### [Excerpt to read]
☆ ☆ ☆ ☆ ☆

There's also a very Western notion that fate doesn't control your wealth - you and your actions do. The most that fate controls is how much natural acumen you have for earning money and being frugal with it. The underlying theme of this otherwise enjoyable opera was that you don't have any control over whether or not you will wind up rich - either the fates decree that you will be prosperous, or they'll say that you won't. If they say you won't, there's not much you can do about that except follow their directives. Maybe it's a huge cultural difference here, but that just doesn't sit well, you know?

When the opera finished, we came out to discover one of those awesome god processionals in full swing. I asked around and it turns out that 2/28 this year is the birthday of Wenchang, the god of education and examinations.

His processional was a long one, starting at least 30 minutes before the opera ended and an hour later, still going strong. It seemed to be looping from Longshan Temple (where there is a shrine to him), past Xiahai City God Temple and then - we think - heading up to Bao'an Temple.

It had everything :




...tall god costumes...




...ba jia jiang (martial defenders of the gods during their processionals)...




...lion and dragon dancers...




...dancing guys...




...flag bearers...



...that ginormous drum that one temple has which you can hear a kilometer away...





...and of course, midgets (actually children) dressed as dolls disco dancing in a line with a baby frog and a cute demon...



...with another disco dancing guy on top of a truck.


After all this excitement, we headed back to my place and got ready to go out. Our friend finished her school contract recently and threw a party to celebrate the horror of buxiban life finally being over and done with.

I completely empathize; Kojen made me want to do the same thing. I wouldn't recommend buxiban teaching for more than a year for anyone, and I don't know how some people manage to keep working at those places without turning into serial killers. I'd have thrown the same sort of party but working there, I had so little free time that I really had no good friends in Taiwan save Roy and my boyfriend. I didn't start to have a social life until I got a better job and more than one day a week off.

No good photos from this though - we were all enjoying ourselves too much to take lots of snaps. Citizen Cain isn't my favorite place but it's perfectly OK - they seem to make all their money from organized group get-togethers because every time I've been there it's either empty, or full with a huge group and almost nobody who is there independently. They do a decent enough hummus and babaghanouj but mine is better!

Then we headed out to Party World, which is heinously overpriced on weekends. I don't think I would go back; at least not to one in a popular area like Zhongxiao Dunhua and not on a weekend night. On the upside, I learned how to sing "Super Star" and "Hey U Mr. Q" and did a pretty hilarious rendition of the opera singer in "Fearless". I also learned "Taibei Bu Shi Wo De Jia" (Taipei Is Not My Home - apparently the singer's jia is Lugang, where there are no traffic lights).

Heading home at 3am, we woke up again at 8am and took Satan's own bus, the 666, to Shiding. It was damp and drizzly, but we still had some horrid notion that we could climb Huang Di Dian in such conditions. We were wrong.

☆ ☆ ☆ ☆ ☆

### [Tasks to perform]
[1] Repeat the rows word for word, everything from the one containing "太阳能光伏发电 (244, 2499)" down to the one containing "[button] (167, 329)", including both of those rows.
[2] Continue the blog post about the weekend in Taipei, starting from its final sentence.
The blog post about a weekend in Taipei and the rows that come after it are unrelated material.

### [Listed records]
☆ ☆ ☆ ☆ ☆

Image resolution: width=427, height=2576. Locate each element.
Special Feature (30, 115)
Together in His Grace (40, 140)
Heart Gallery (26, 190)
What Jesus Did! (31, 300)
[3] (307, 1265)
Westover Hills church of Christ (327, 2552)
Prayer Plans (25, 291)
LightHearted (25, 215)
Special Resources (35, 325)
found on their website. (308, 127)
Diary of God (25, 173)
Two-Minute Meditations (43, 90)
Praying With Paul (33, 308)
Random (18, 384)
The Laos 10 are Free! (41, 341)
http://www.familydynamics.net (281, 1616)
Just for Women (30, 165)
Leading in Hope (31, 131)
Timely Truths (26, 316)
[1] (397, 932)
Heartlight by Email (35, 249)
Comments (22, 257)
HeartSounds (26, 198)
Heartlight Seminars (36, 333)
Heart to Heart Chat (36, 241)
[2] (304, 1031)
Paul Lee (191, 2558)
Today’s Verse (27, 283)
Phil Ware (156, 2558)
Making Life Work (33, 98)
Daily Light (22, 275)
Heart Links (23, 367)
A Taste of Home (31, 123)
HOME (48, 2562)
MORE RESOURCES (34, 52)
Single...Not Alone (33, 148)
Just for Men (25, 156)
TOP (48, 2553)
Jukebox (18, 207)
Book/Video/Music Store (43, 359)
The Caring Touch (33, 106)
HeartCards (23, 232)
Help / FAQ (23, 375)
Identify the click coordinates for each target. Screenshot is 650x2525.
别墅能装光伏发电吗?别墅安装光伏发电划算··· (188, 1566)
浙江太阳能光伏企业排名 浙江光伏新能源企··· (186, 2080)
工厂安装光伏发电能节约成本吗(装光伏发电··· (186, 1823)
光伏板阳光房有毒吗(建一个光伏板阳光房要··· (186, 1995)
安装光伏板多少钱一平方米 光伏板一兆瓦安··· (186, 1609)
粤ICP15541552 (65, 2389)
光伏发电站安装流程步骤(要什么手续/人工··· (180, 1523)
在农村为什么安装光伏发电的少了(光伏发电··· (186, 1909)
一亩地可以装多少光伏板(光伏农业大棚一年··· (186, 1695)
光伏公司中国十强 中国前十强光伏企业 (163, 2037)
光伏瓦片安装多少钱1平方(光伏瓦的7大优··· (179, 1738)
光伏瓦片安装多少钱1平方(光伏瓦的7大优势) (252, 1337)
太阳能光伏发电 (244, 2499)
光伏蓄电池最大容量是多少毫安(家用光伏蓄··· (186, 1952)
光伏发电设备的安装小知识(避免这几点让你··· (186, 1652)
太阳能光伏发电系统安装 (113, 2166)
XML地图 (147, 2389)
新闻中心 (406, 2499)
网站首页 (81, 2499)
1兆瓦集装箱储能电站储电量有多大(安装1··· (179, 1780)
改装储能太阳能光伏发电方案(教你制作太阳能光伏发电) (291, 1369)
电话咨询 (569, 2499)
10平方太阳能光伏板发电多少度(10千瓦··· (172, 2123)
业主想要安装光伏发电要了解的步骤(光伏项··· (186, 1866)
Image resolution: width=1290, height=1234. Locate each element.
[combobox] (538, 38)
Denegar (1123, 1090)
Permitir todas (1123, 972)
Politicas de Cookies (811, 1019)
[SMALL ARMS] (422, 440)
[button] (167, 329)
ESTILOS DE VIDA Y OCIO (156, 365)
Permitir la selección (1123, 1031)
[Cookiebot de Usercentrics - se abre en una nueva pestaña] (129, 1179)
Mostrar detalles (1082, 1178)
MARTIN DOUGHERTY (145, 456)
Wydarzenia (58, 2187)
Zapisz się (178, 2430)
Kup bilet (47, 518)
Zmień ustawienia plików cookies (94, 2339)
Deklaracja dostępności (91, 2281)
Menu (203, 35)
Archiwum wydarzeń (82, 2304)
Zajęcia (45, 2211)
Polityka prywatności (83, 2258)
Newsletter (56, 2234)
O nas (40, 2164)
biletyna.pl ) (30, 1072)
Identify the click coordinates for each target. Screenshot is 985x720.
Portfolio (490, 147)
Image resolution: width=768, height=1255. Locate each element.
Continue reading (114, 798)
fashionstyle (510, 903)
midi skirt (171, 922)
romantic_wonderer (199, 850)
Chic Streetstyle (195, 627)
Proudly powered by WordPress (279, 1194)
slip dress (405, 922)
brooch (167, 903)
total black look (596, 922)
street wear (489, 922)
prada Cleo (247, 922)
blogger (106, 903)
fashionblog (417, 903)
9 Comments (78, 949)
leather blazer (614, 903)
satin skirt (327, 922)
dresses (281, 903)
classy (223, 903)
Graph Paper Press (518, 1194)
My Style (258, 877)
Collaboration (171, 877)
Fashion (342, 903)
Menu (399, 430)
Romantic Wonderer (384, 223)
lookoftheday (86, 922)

☆ ☆ ☆ ☆ ☆

### [Exercise results]
[1]
太阳能光伏发电 (244, 2499)
光伏蓄电池最大容量是多少毫安(家用光伏蓄··· (186, 1952)
光伏发电设备的安装小知识(避免这几点让你··· (186, 1652)
太阳能光伏发电系统安装 (113, 2166)
XML地图 (147, 2389)
新闻中心 (406, 2499)
网站首页 (81, 2499)
1兆瓦集装箱储能电站储电量有多大(安装1··· (179, 1780)
改装储能太阳能光伏发电方案(教你制作太阳能光伏发电) (291, 1369)
电话咨询 (569, 2499)
10平方太阳能光伏板发电多少度(10千瓦··· (172, 2123)
业主想要安装光伏发电要了解的步骤(光伏项··· (186, 1866)
Image resolution: width=1290, height=1234. Locate each element.
[combobox] (538, 38)
Denegar (1123, 1090)
Permitir todas (1123, 972)
Politicas de Cookies (811, 1019)
[SMALL ARMS] (422, 440)
[button] (167, 329)

[2]
Entrance to the Stupid Stairs That Go On For Something Like 200 Hours

We took the wrong way 'round because nobody bothered to read their Taipei Day Trips before setting out, and the locals among us didn't see anything wrong with climbing stairs for hours. Yay! Stairs! Why so many people in Asia think that a natural trail is a horrible thing and it is much better to replace mountain paths with freaking stairs is beyond me. People normally wake up thinking, "Today is a lovely day. I'd like to go hiking and get some fresh mountain air." They do not wake up thinking "Today is a lovely day. I'd like to go outside and climb some stairs." So why? Why?! Maybe we can start an NGO with the mission of tearing down all those freaking stairs on mountains. Who's with me?

Oh, and it was cloudy so there was no view. At least the air was fresh.

Clouds

After "hiking" up stairs for a few hours, we realized it was too wet and dangerous to actually make it to the ridge near Huang Di Dian and we turned down another fork which took us down some more goddamned stairs to get back to Shiding.

And all this on 4 hours of sleep.

Shiding is a lovely, if small, town that doesn't really have a lot of historic buildings or anything else to recommend it architecturally, though it does have a lovely stream and some mountain views. There are some old houses, though most aren't much to see from the outside. You can explore inside one of them, located in the covered market area.

Candlesticks in an old Shiding House

The food was, of course, delicious and there weren't many tourists, either. A few of them crowded through in the afternoon, but they were all gone by 4 and we had the place to ourselves. Shiding is near several good hikes, including some Pingxi-like ascents and Erge Shan, which we never made it to the last time. (I assume Huang Di Dian is one of these good hikes, but I wouldn't really know as our attempt ended in abject failure).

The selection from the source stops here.